In a paper published by the scientific journal Matter, a number of problems with traditional lithium-ion batteries are noted, but first, we need to explain the basic structure of a typical battery. In its simplest form, a battery comprises an anode, a cathode, and an electrolyte layer that connects the two. This is Chemistry 101. When a battery is providing power, or discharging, an oxidation reaction is taking place: charged ions are released from the negative terminal of the battery (the anode). These ions flow through the electrolyte to the cathode (positive terminal). Unfortunately, this electrolyte is not usually biodegradable.
"Vast quantities of batteries are being produced and consumed, raising the possibility of environmental problems," says Liangbing Hu, director of the University of Maryland's Center for Materials Innovation, lead author. "For example, polypropylene and polycarbonate separators, which are widely used in lithium-ion batteries, take hundreds or thousands of years to degrade and add to environmental burden."
Not only do these electrolytes take an age to break down, but they are also often hazardous. Many batteries use corrosive or flammable chemicals here, but the scientists working on this new study have found an alternative. Chitosan is a biological material derived from chitin. The author notes that "the most abundant source of chitosan is the exoskeletons of crustaceans," including crabs, shrimps, and lobsters, which means that the material could be sourced from seafood waste.
This chitosan could be used as an electrolyte layer and, after it's served its purpose, could be almost completely broken down by microbes within five months, leaving only the metal of the battery behind. And instead of lithium or lead, the metal could be zinc, which is highly recyclable and more abundant in the earth's crust than lithium.

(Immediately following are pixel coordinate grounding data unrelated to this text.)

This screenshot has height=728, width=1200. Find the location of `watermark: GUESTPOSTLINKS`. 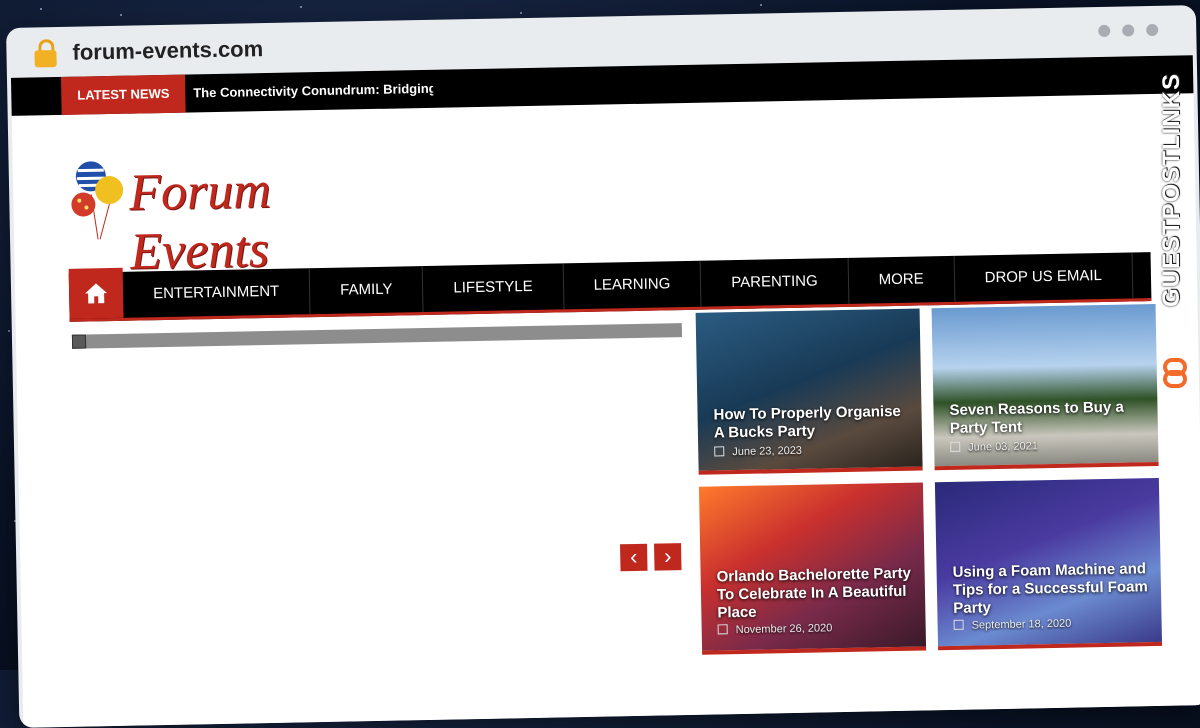

watermark: GUESTPOSTLINKS is located at coordinates (1174, 223).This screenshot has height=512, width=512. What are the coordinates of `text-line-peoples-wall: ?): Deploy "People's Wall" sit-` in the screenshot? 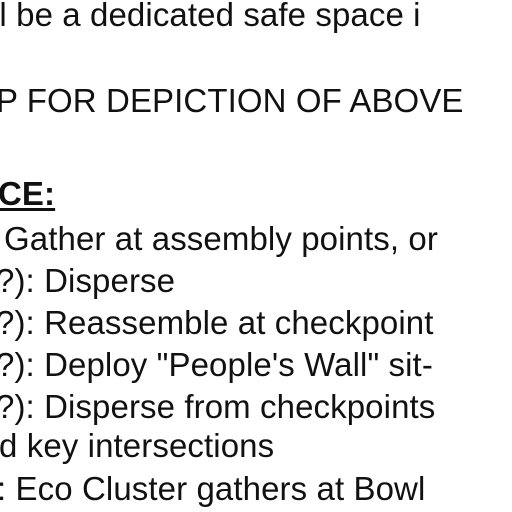 It's located at (216, 364).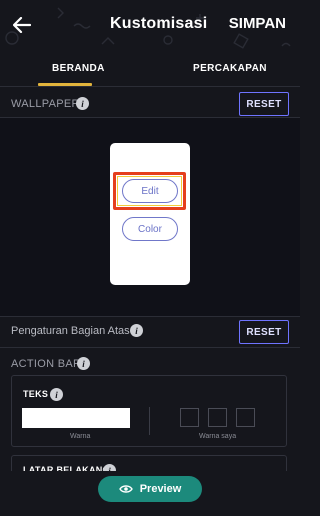 This screenshot has width=320, height=516. I want to click on page-title: Kustomisasi, so click(159, 24).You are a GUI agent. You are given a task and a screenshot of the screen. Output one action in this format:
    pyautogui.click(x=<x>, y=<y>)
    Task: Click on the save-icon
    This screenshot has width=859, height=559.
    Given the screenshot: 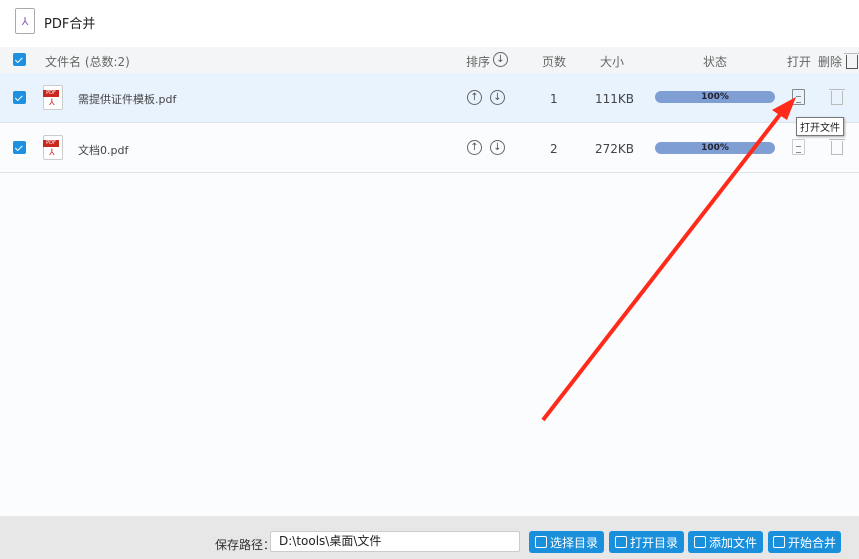 What is the action you would take?
    pyautogui.click(x=540, y=542)
    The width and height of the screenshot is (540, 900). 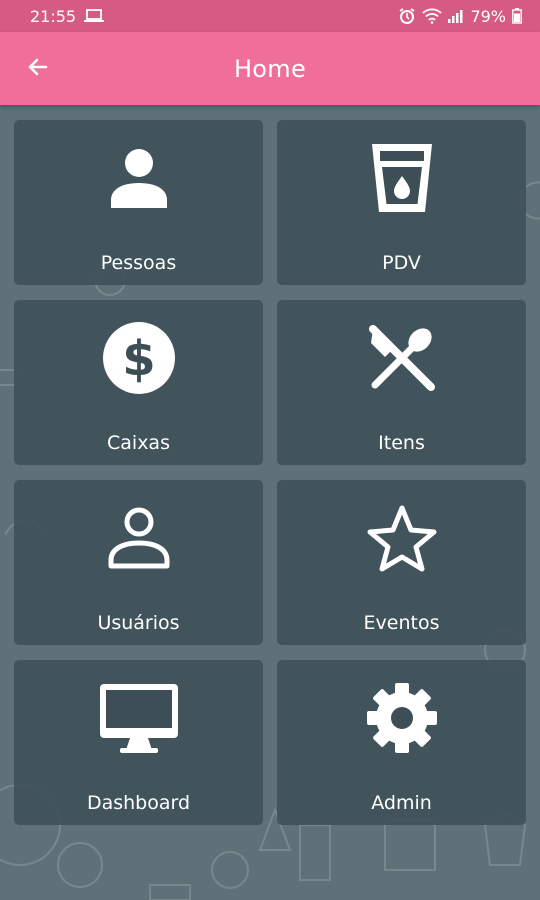 I want to click on tile-pessoas: Pessoas, so click(x=138, y=202).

"Generally speaking, well-developed zinc batteries are cheaper and safer," added the scientist.
That takes care of the environmental and cost aspects, but these eco-conscious batteries are better in another way too. Various experiments found that the prototype battery developed as part of the study has an energy efficiency rating of 99.7% after 1,000 battery cycles, which is vastly better than the already impressive 70-75% efficiency of a typical zinc battery and basically identical to lithium's efficiency rating.
Because of their high efficiency, the batteries could be used to store energy from wind or solar generation and possibly even vehicles. Naturally, this would require some creative thinking to ensure that the battery of an EV can be properly insulated from the natural microbes that would break it down, but that is an easy challenge.
The scientist intends to make the battery even more eco-friendly by improving the fabrication process, and although mass production is a long way off, this is a step in the right direction. Once again, scientists are finding ways to improve existing technology. It's just up to the automakers who build our cars and us as buyers to embrace the innovations.